Is it possible to configure RBAC for Fluent Operator such that it doesn't need cluster-wide permissions on these resources while continuing to allow telemetry to be collected from all namespaces? If not, what functionality does the operator provide that requires such permissions?

How did you install fluent operator?

helm upgrade --install fluent-operator --create-namespace -n telemetry <chart_path>

Additional context

No response

wenchajun commented 3 months ago

That's a good idea. We first set it to the cluster level because essentially fluentbit is going to collect logs from all namespaces, tweak it for custom namespaces?

boatski commented 3 months ago

The operator shouldn't need full cluster scope access to daemonsets/statefulsets to collect logs from all namespaces, unless there's something I'm misunderstanding? It would only need those permissions in the namespace fluentbit/fluentd are deployed to.
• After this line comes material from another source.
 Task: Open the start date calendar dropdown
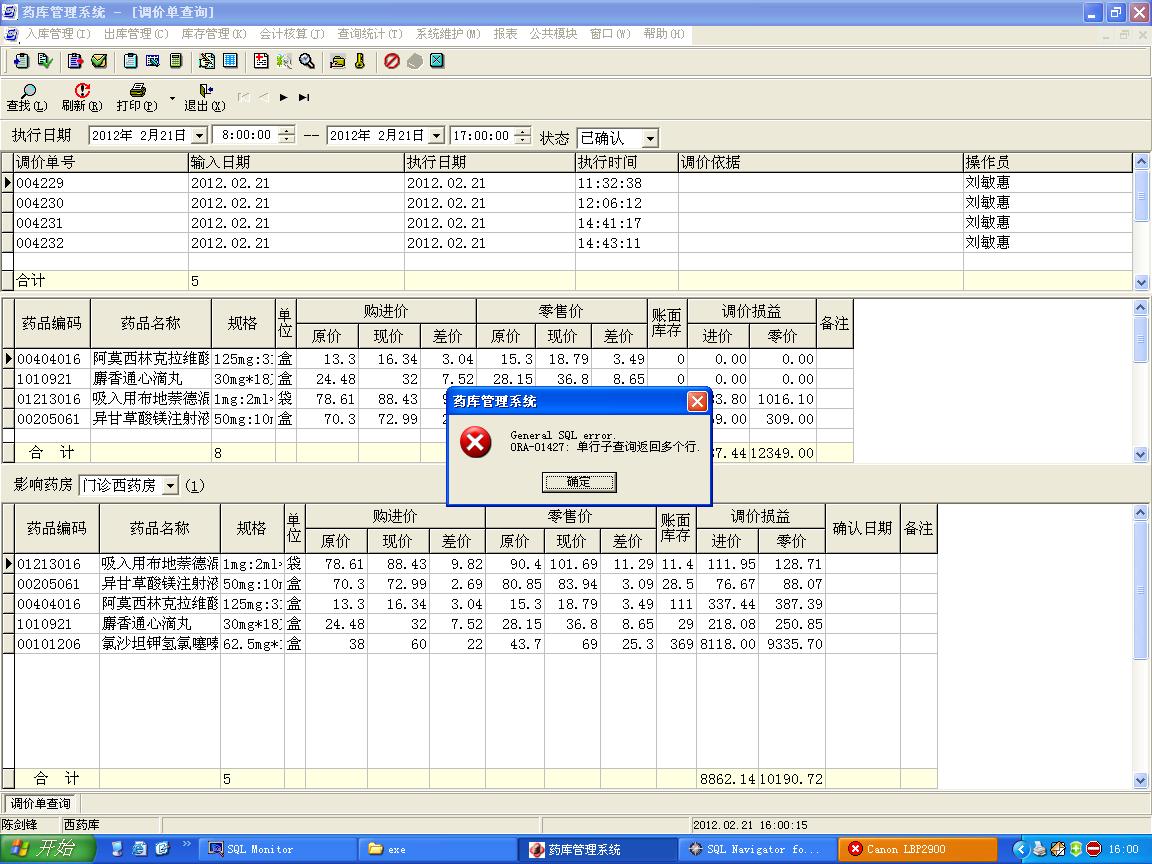coord(198,136)
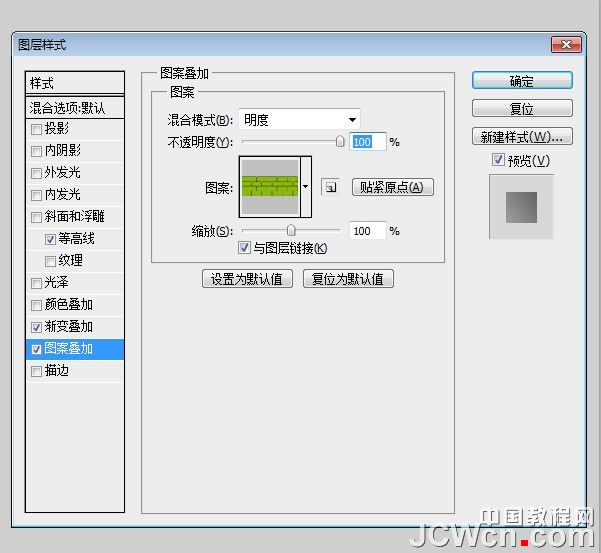Click the new preset from pattern icon

point(329,187)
I can see that the operator does need cluster scope access for some plugins to collect from all namespaces so that it can grant those permissions to fluentbit/fluentd, such as the k8s plugin to get pod info.

Are there any use cases I'm maybe not considering that would require cluster scope permission on daemonsets/statefulsets from the operator?

sherwoodzern commented 1 month ago

Is there a work-around or solution for this issue? I'm encountering the same issue.